GIVEN DATA START

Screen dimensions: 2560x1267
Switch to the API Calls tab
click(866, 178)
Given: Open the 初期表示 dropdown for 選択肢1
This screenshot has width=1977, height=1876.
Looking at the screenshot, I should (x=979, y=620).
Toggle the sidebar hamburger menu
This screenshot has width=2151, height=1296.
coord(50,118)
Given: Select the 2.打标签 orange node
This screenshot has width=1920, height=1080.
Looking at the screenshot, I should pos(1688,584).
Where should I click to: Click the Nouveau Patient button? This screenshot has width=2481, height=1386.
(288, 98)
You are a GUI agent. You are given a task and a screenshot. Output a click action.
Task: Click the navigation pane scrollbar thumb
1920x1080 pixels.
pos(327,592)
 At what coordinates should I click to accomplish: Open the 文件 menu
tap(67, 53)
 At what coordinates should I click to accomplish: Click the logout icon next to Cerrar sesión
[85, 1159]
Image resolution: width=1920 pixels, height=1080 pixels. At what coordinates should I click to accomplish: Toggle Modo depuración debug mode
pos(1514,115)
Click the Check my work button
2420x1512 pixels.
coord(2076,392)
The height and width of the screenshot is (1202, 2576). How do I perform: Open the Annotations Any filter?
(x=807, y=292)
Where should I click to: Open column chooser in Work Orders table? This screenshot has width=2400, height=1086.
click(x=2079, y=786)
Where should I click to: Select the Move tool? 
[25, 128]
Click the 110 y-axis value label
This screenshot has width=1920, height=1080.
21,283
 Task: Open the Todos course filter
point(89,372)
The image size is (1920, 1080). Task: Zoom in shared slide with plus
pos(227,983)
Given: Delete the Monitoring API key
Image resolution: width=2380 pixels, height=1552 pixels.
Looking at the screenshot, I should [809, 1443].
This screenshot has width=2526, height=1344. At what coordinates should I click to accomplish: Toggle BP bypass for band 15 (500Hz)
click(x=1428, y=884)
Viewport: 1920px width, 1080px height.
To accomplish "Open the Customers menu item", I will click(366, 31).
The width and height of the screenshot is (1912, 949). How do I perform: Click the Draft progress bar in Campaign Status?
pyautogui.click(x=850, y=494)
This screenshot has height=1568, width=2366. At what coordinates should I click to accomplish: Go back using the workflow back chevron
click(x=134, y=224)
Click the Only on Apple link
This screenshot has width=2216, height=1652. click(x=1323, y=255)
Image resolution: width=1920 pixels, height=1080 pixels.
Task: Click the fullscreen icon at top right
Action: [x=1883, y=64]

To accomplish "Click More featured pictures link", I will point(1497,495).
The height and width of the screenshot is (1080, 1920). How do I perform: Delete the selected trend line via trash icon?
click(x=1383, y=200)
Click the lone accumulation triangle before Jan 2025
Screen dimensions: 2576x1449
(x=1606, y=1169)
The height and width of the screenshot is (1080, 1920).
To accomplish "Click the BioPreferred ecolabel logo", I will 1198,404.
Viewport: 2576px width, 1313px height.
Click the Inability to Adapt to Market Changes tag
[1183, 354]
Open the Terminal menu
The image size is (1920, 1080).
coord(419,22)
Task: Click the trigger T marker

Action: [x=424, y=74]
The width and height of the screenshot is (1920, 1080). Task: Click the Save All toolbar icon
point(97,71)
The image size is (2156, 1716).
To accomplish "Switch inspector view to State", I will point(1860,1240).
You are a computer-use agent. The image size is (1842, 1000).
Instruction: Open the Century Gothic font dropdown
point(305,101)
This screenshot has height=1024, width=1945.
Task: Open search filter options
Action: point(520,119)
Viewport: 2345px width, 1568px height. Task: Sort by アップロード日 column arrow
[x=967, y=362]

GIVEN DATA END

(DIRECTIONS FOR THIS TASK): If the string "will" appears in a line of the entries, report the line.

(ANSWER TO THIS EXERCISE):
To accomplish "Open the Customers menu item", I will click(366, 31).
To accomplish "Click More featured pictures link", I will point(1497,495).
To accomplish "Click the BioPreferred ecolabel logo", I will 1198,404.
To accomplish "Switch inspector view to State", I will point(1860,1240).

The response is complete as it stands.